▸ EXCERPT TO READ:
-- Begin --

(G,*) where G=Z(integer) and bineary operation * is defined a * b = a + b +. 1 prove that (G,*) is abelian group and solve 3 *a= 2^-1 in G
Answers
Note :
- Group : An algebraic system (G,*) is said to be a group if the following condition are satisfied :
- G is closed under *
- G is associative under *
- G has a unique identity element
- Every element of G has a unique inverse in G
- Moreover , if a group (G,*) also holds commutative property , then it is called commutative group or abelian group .
Solution :
Given :
The binary operation * is defined on the set G = Z is such that a*b = a + b + 1 .
To prove :
(G,*) is an abelian group .
Proof :
1) Closure property :
Let a , b ∈ G , then we have
a*b = a + b + 1
We know that ,
The sum of integers is again a integer , thus
→ a + b + 1 ∈ G
→ a*b ∈ G
→ (G,*) is closed .
2) Associative property :
Let a , b , c ∈ G , then we have
a*(b*c) = a*(b + c + 1)
= a + b + c + 1 + 1
= a + b + c + 2
(a*b)*c = (a + b + 1)*c
= a + b + 1 + c + 1
= a + b + c + 2
Clearly , a*(b*c) = (a*b)*c
→ (G,*) is associative .
3) Existence of identity element :
Let e be the identity element in (G,*) and let a ∈ G be arbitrary .
Then ,
By definition of identity element , we have
e*a = a*e = a
Now , e*a = a
→ e + a + 1 = a
→ e = -1 ∈ G
Also , a*e = a
→ a + e + 1 = a
→ e = -1 ∈ G
Hence ,
-1 ∈ (G,*) is the identity element .
4) Existence of inverse element :
Let b be the Inverse of the element a ∈ (G,*) .
Then ,
By definition of inverse element , we have
a*b = b*a = e
Now , a*b = e
→ a + b + 1 = -1
→ b = (-2 - a) ∈ G
Also , b*a = e
→ b + a + 1 = -1
→ b = (-2 - a) ∈ G
Hence ,
(-2 - a) is the inverse element of a ∈ (G,*) .
5) Commutative property :
Let a , b ∈ G , then we have
a*b = a + b + 1
= b + a + 1
= b*a
→ (G,*) is commutative .
Hence ,
(G,*) is an abelian group .

-- End --

▸ TASK A: From the records, copy out the stretch from the line containing "You are a computer-use agent. The" through the line containing "click(274, 212)", keeping every line unchanged.

▸ RECORDS FOR THIS TASK:
-- Begin --

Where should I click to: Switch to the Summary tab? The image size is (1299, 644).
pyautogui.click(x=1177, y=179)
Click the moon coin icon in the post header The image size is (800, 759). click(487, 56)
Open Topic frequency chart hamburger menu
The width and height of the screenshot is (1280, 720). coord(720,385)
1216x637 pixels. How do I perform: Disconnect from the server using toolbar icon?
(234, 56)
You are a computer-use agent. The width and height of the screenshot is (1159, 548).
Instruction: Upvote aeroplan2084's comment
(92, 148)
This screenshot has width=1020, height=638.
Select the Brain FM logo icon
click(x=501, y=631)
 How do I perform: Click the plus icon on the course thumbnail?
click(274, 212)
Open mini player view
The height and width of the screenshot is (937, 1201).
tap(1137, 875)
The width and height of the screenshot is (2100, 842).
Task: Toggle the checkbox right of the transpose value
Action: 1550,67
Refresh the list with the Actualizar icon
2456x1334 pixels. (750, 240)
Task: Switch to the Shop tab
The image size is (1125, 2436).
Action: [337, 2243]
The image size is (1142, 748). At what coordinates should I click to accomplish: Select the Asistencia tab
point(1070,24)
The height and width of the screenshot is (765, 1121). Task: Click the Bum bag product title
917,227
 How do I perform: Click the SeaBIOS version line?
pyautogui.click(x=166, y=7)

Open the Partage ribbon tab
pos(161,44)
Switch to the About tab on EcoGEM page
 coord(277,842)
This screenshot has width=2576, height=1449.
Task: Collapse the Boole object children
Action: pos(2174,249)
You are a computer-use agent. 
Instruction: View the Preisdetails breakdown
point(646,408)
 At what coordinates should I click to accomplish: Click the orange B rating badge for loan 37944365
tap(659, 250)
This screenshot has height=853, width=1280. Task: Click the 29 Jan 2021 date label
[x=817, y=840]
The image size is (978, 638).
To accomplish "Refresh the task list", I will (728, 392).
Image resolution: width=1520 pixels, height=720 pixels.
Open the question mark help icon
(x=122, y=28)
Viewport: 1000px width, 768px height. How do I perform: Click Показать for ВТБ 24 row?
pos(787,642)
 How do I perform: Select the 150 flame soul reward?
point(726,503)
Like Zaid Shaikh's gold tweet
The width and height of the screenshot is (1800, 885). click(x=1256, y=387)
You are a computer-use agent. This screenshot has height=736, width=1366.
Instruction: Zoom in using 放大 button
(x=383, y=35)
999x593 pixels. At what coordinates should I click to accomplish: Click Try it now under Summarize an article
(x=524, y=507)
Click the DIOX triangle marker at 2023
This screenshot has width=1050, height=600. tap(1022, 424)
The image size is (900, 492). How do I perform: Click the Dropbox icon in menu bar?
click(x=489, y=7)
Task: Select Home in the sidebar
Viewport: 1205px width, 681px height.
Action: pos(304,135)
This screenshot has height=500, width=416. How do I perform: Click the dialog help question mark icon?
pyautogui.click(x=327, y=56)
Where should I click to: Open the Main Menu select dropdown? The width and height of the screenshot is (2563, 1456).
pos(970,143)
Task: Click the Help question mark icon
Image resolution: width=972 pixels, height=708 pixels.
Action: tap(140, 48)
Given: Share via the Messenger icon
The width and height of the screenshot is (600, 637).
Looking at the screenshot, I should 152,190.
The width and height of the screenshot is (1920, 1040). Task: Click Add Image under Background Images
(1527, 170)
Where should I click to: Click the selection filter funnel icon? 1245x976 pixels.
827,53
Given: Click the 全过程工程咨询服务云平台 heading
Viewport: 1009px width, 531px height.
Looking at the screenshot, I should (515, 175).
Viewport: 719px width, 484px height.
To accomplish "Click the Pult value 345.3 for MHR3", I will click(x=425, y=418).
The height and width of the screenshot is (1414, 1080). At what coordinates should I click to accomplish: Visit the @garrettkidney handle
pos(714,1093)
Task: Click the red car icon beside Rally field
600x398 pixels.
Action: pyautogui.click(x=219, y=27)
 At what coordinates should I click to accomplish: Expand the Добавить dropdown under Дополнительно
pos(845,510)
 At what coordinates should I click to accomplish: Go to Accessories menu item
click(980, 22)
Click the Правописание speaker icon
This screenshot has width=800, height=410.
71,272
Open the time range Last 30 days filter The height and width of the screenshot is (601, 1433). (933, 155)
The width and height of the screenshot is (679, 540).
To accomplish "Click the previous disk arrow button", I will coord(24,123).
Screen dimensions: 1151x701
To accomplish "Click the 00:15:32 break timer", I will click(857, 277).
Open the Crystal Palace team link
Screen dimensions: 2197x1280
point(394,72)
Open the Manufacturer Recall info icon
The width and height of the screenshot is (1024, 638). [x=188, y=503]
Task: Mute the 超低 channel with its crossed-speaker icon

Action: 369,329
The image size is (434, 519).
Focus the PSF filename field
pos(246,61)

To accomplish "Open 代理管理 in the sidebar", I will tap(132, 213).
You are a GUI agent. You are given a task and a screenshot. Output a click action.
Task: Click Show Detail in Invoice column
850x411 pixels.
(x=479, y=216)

-- End --

▸ TASK B:
Answer these questions using the abelian group proof:
(i) Which element of G is shown to be the identity?
(ii) What is the inverse of an element a?
(iii) What expression do both a*(b*c) and (a*b)*c simplify to?

▸ CORRECT RESPONSE A:
You are a computer-use agent. The width and height of the screenshot is (1159, 548).
Instruction: Upvote aeroplan2084's comment
(92, 148)
This screenshot has width=1020, height=638.
Select the Brain FM logo icon
click(x=501, y=631)
 How do I perform: Click the plus icon on the course thumbnail?
click(274, 212)

▸ CORRECT RESPONSE B:
(i) -1
(ii) -2 - a
(iii) a + b + c + 2